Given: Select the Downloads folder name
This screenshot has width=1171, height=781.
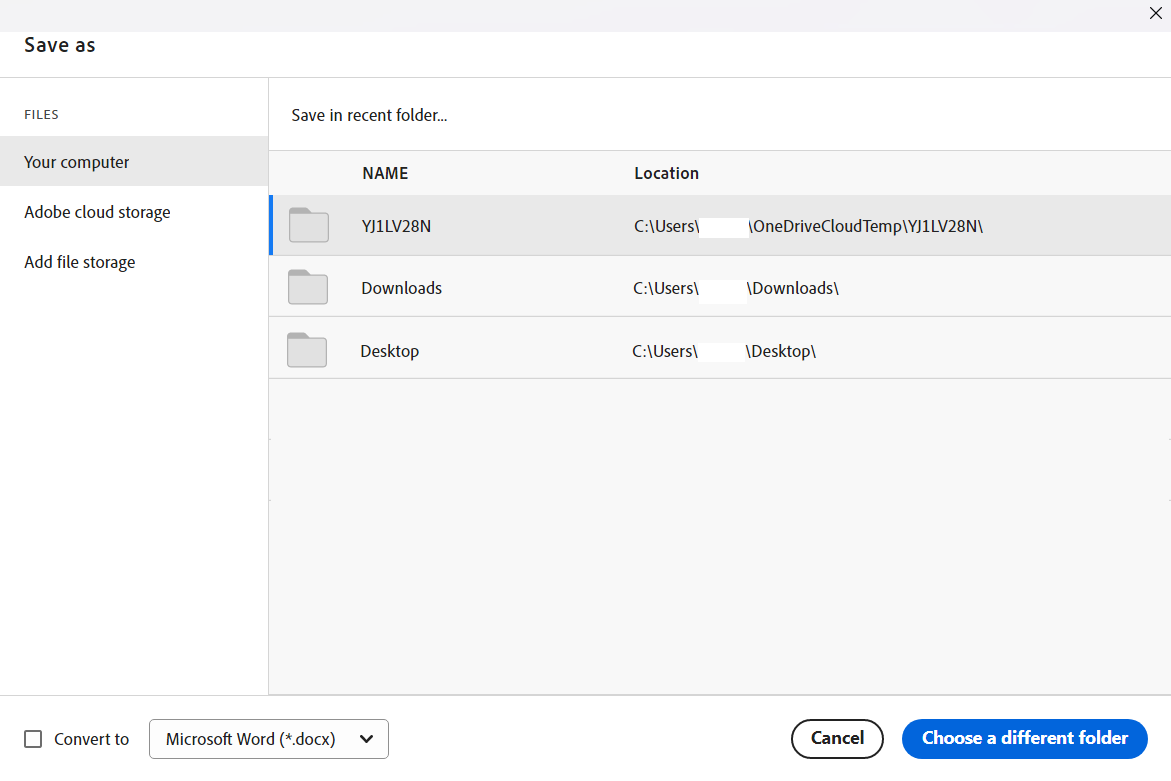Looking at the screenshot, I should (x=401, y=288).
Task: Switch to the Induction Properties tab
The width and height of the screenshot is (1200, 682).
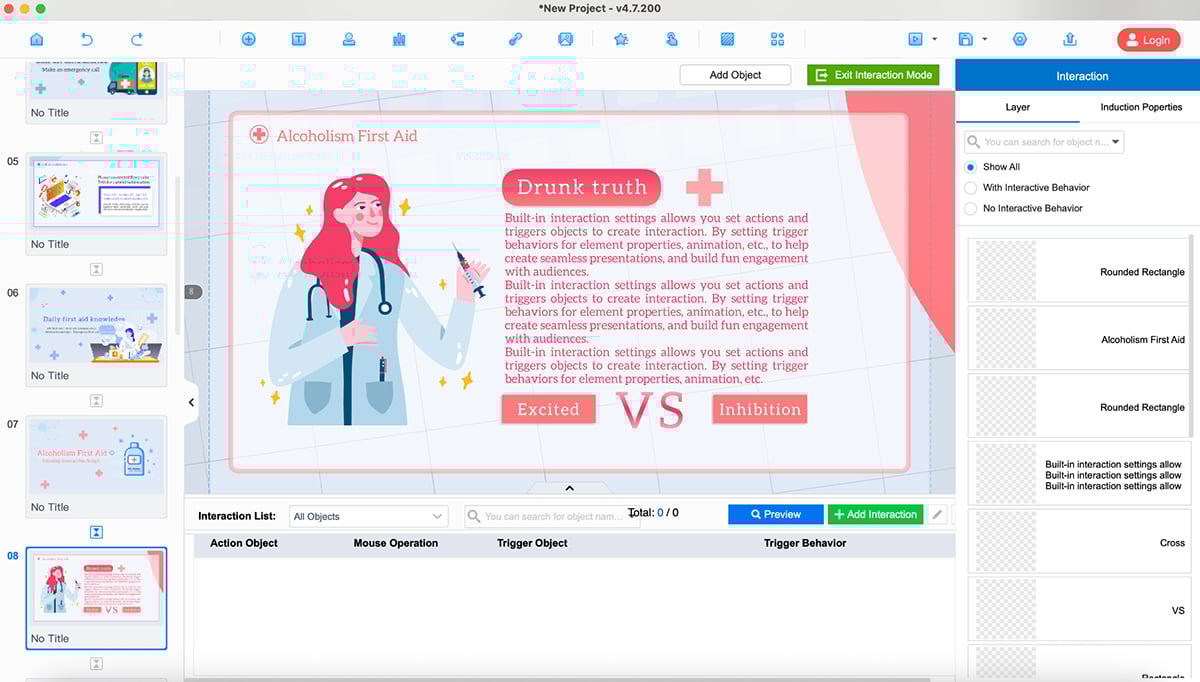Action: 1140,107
────────
WHAT YOU HAVE TO DO ▸ Please lay out every line of the items above as a numbered list, skipping any blank lines and leaving the pictures out.

WRITTEN ANSWER ▸
1. Given: Select the Downloads folder name
2. This screenshot has width=1171, height=781.
3. Looking at the screenshot, I should (x=401, y=288).
4. Task: Switch to the Induction Properties tab
5. The width and height of the screenshot is (1200, 682).
6. Action: 1140,107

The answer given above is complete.